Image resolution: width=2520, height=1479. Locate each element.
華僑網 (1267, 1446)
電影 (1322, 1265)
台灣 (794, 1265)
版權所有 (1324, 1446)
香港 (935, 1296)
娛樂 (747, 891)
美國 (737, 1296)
* * *
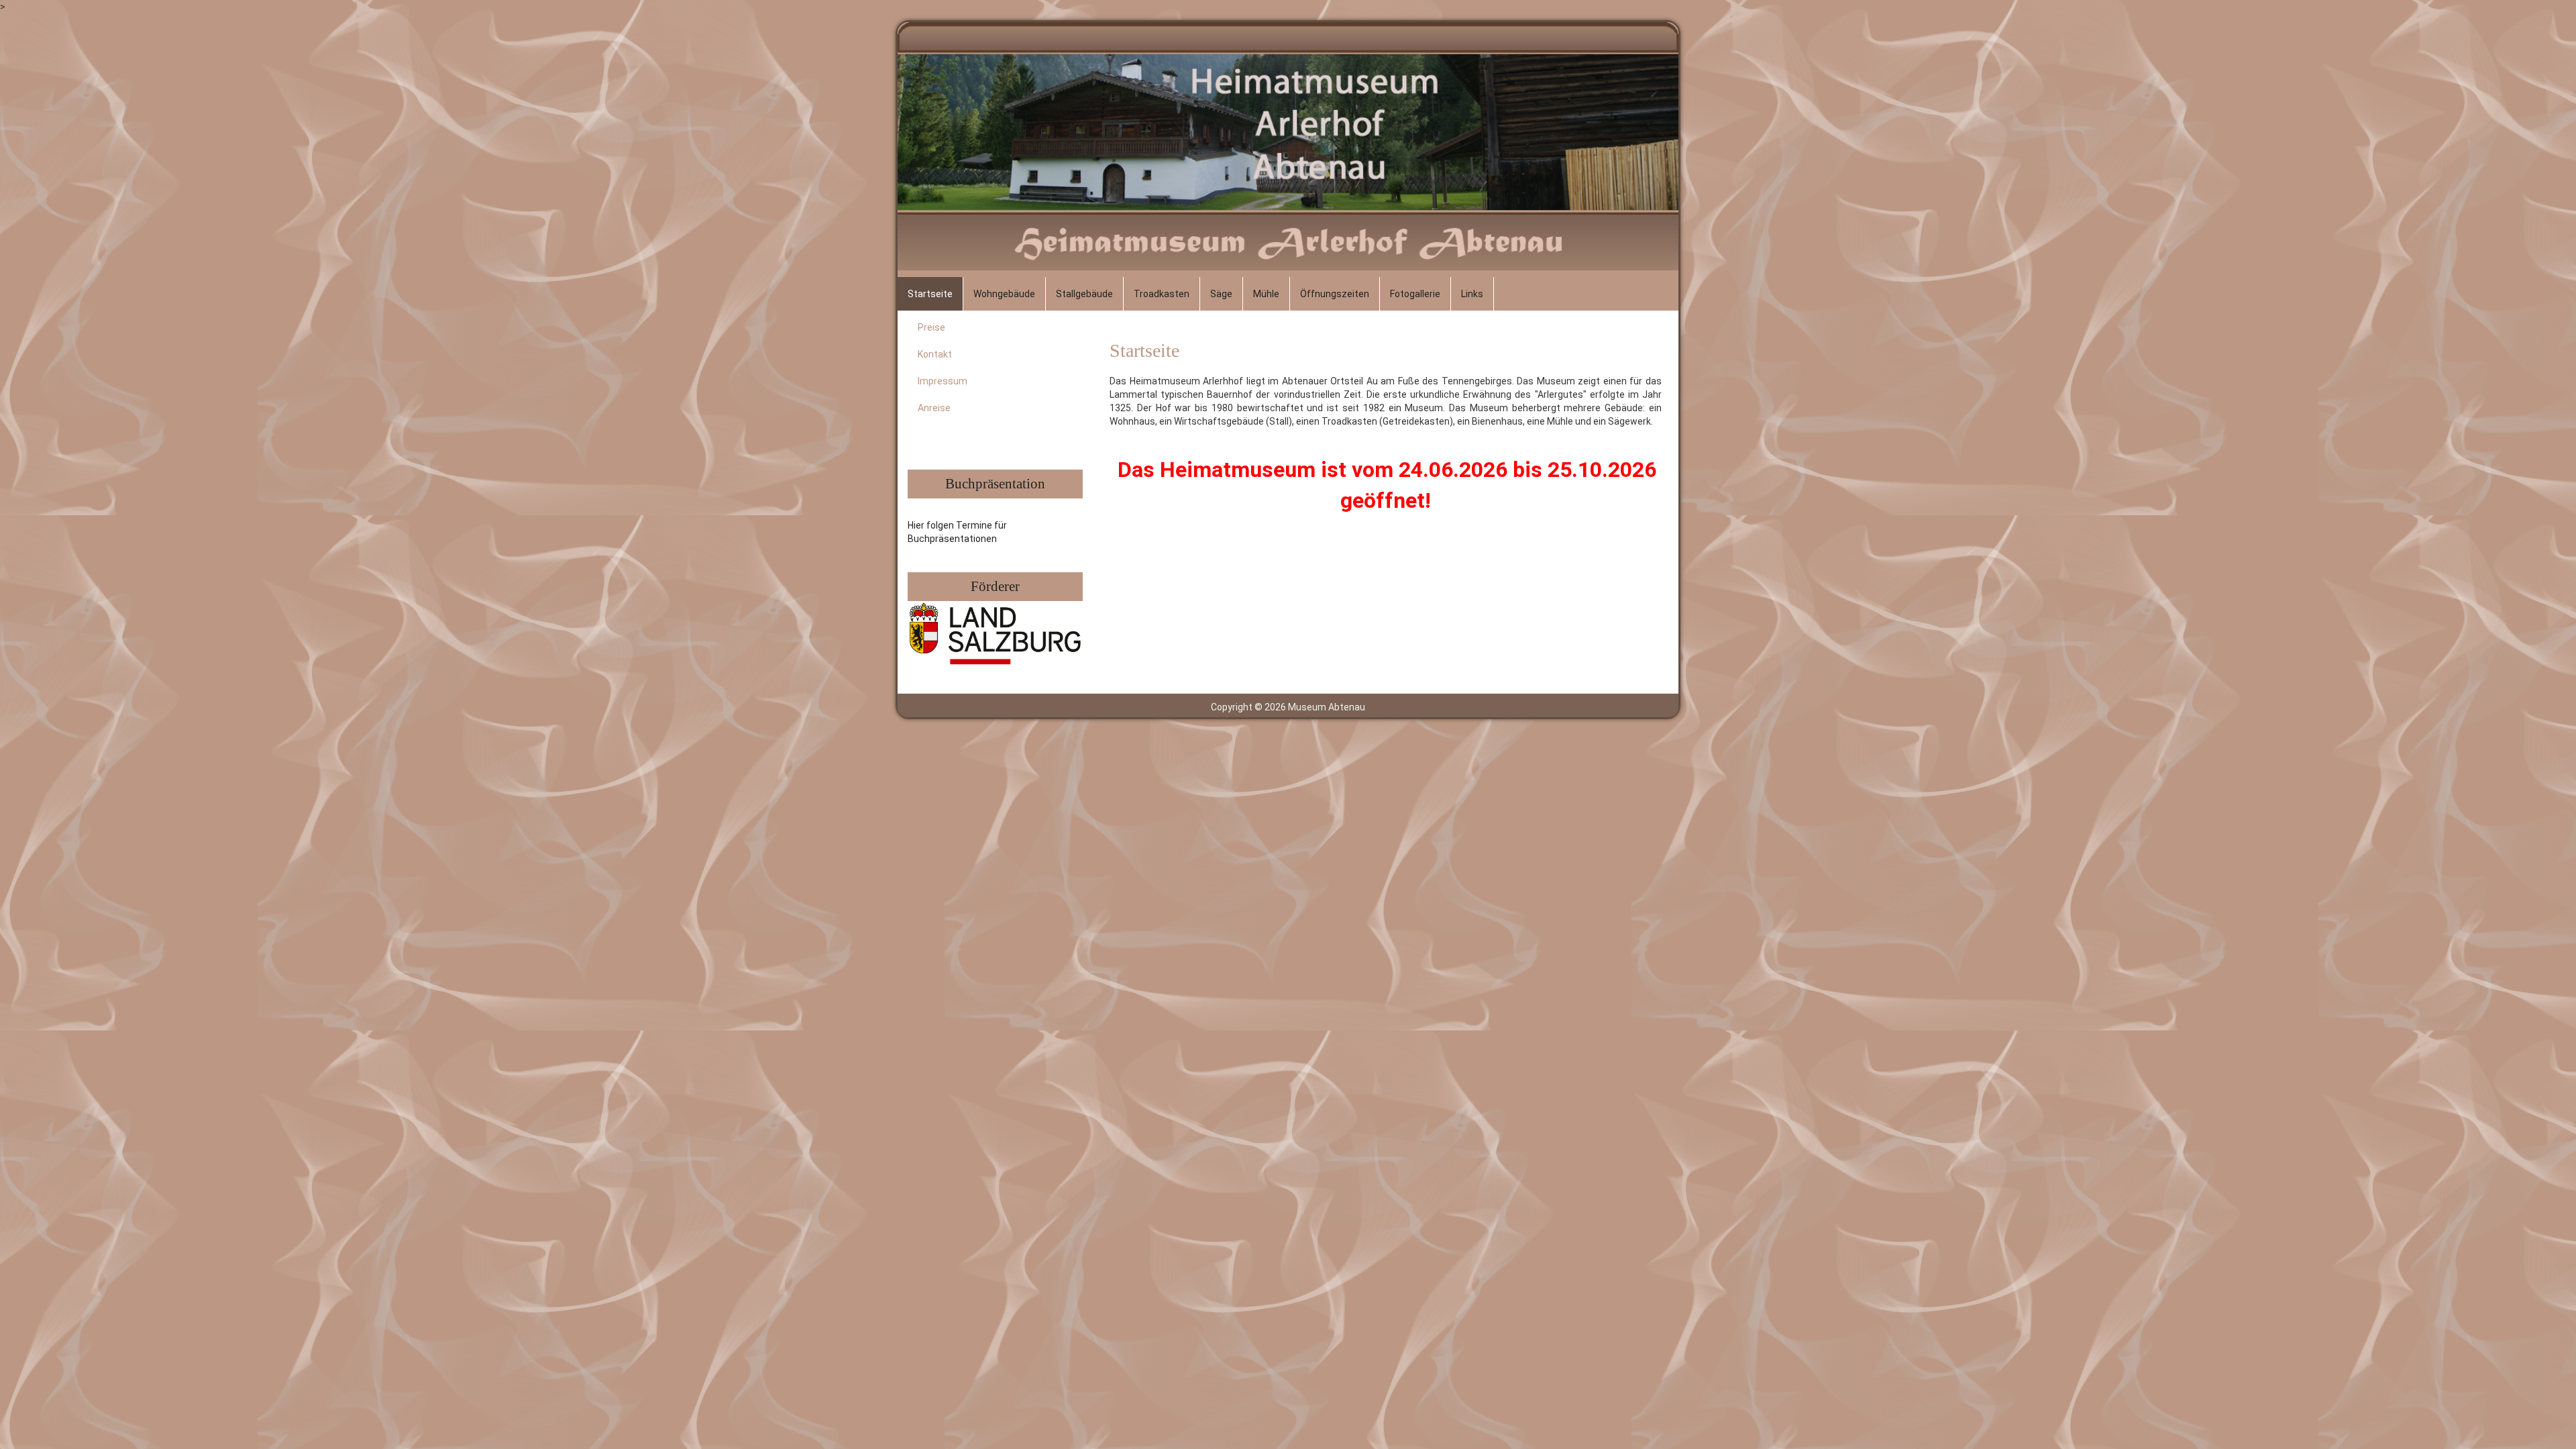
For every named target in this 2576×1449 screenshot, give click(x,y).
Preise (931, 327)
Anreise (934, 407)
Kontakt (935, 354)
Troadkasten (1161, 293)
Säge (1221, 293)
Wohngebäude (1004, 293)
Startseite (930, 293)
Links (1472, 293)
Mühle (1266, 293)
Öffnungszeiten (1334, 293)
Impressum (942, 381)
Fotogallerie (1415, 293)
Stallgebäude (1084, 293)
...
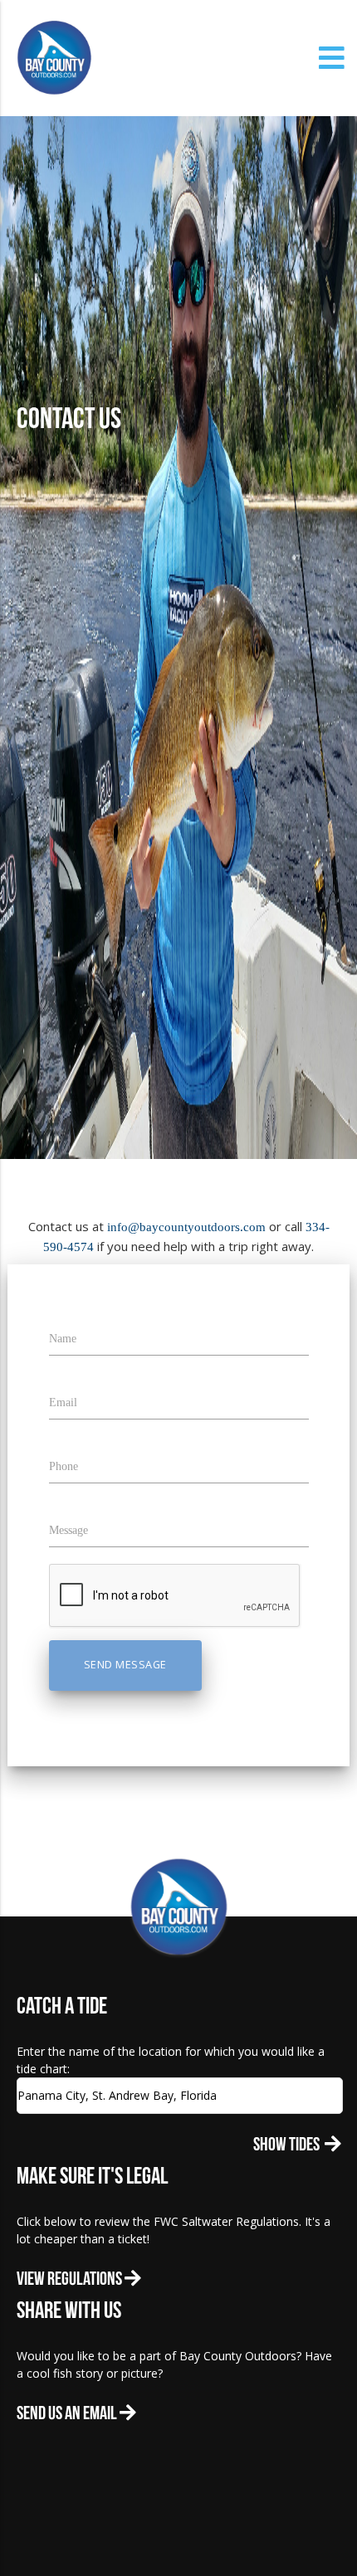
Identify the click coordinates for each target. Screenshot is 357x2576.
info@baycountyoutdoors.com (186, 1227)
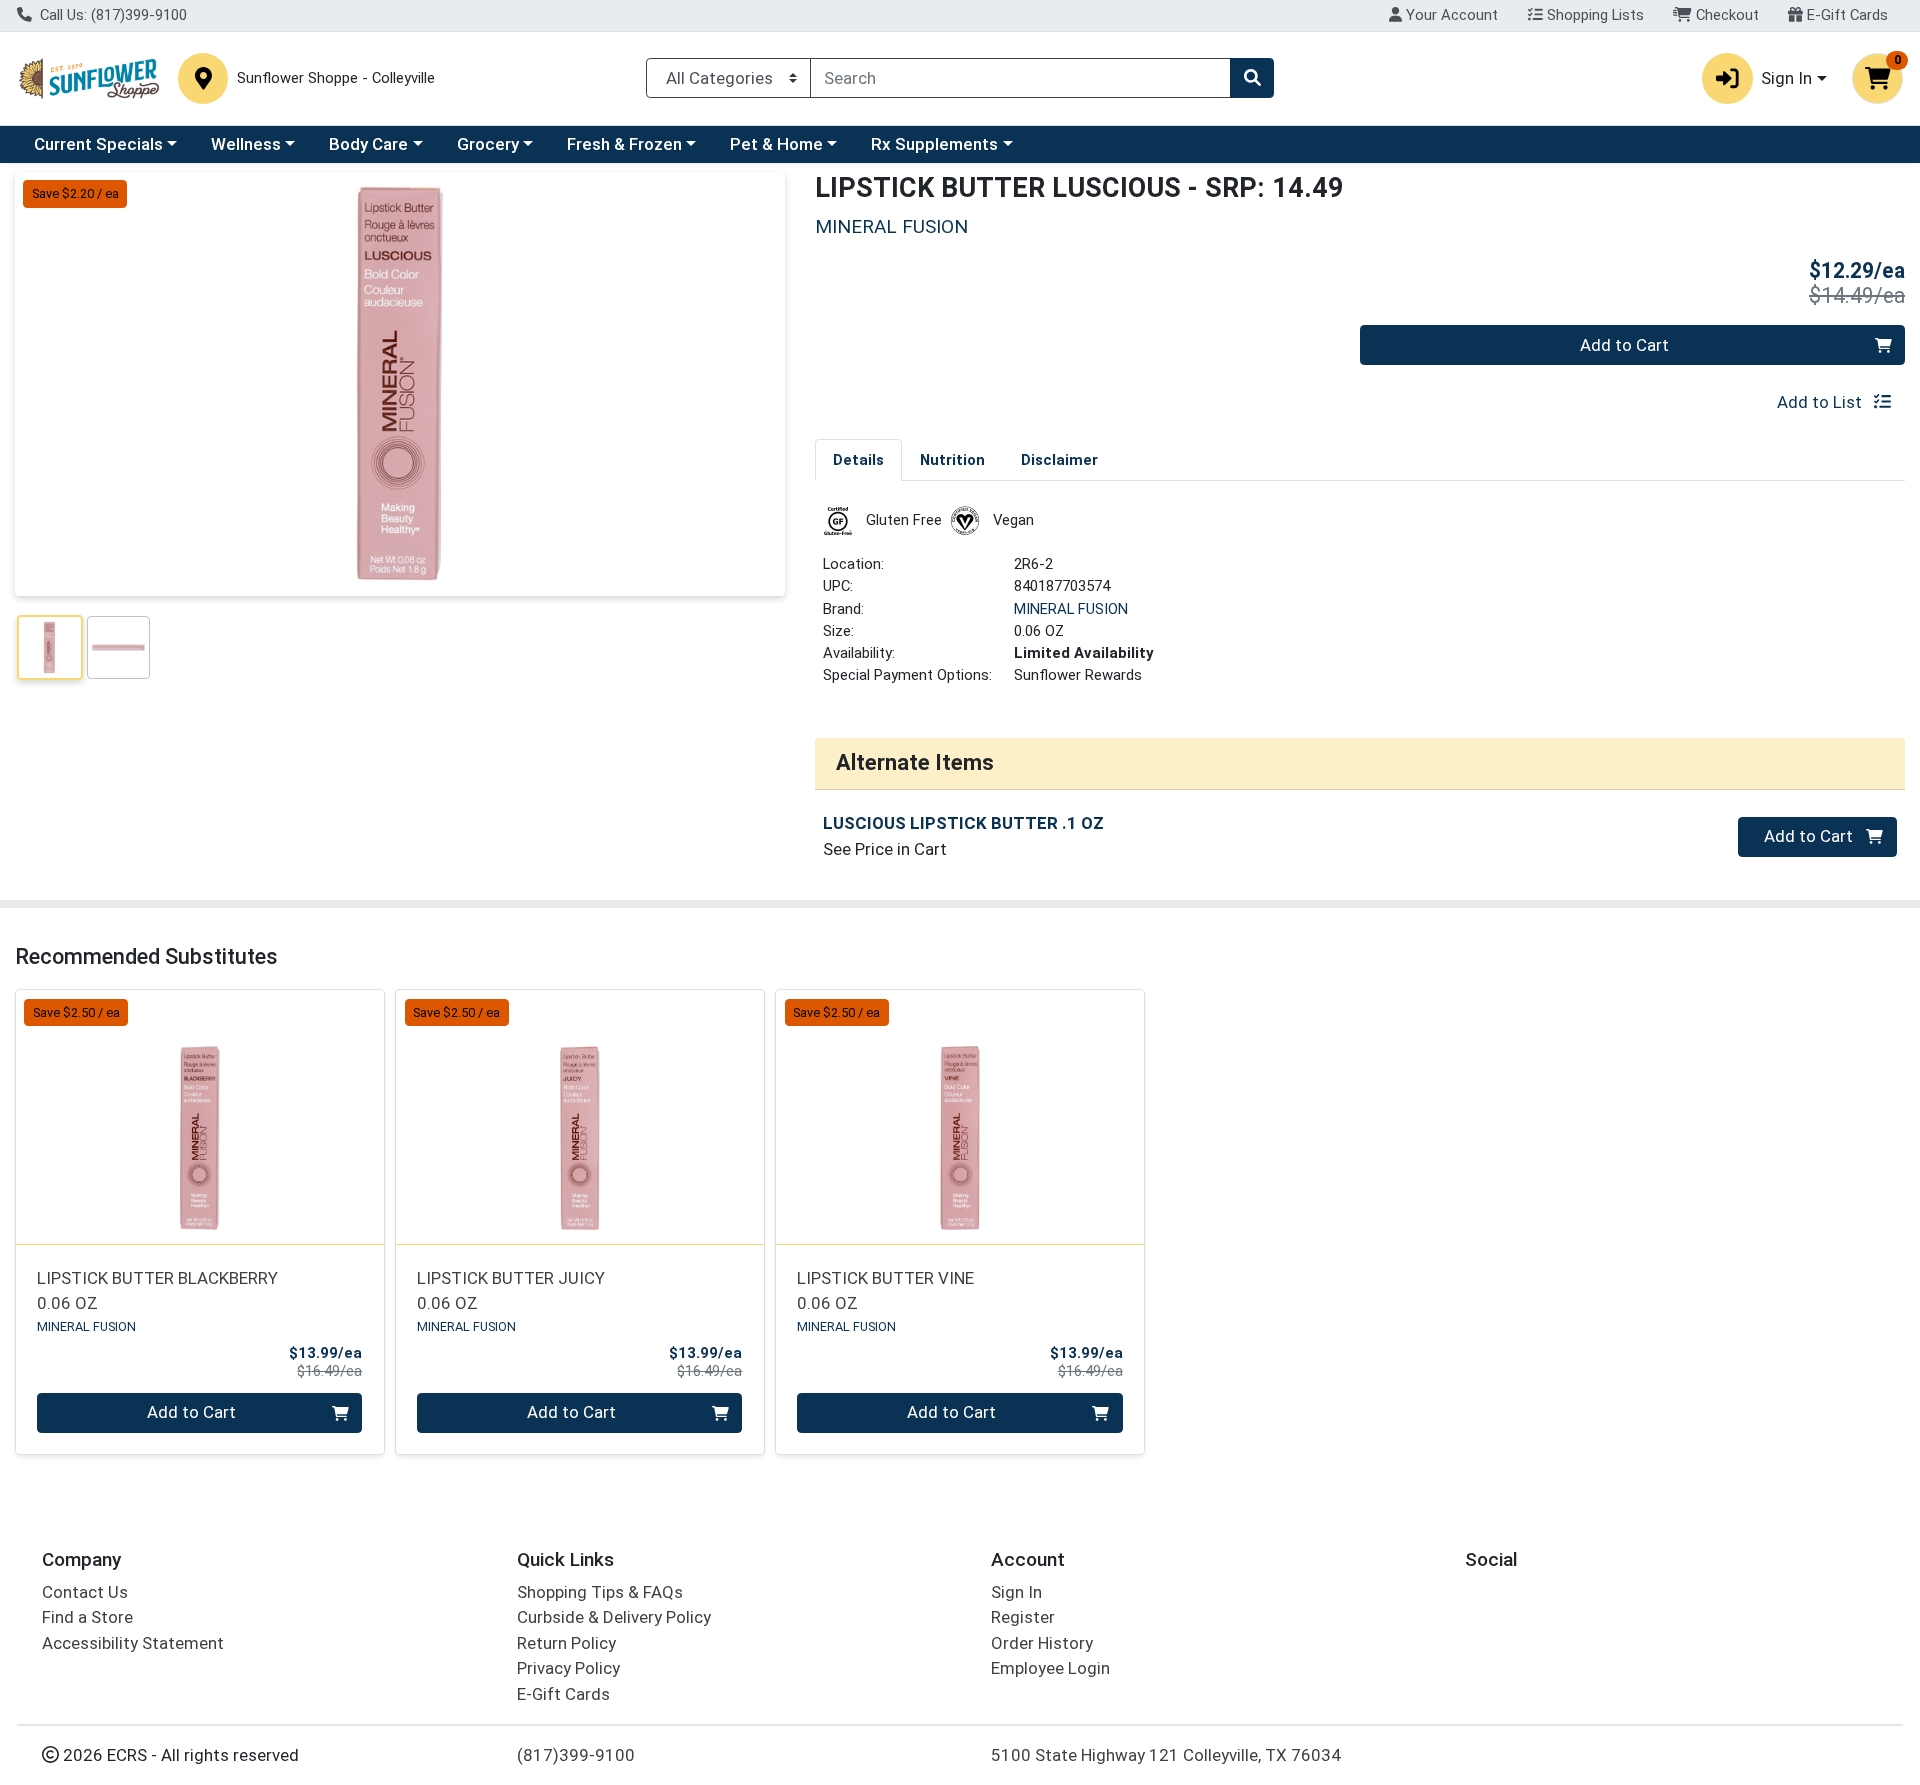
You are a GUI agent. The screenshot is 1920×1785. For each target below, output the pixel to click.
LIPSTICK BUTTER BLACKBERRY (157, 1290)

■ **Prompt**: Using the entries above, return exactly the lines from the line with "Links (1472, 293)" to the line with "Stallgebäude (1084, 293)", counting both of those lines.

■ **Exercise response**:
Links (1472, 293)
Mühle (1266, 293)
Öffnungszeiten (1334, 293)
Impressum (942, 381)
Fotogallerie (1415, 293)
Stallgebäude (1084, 293)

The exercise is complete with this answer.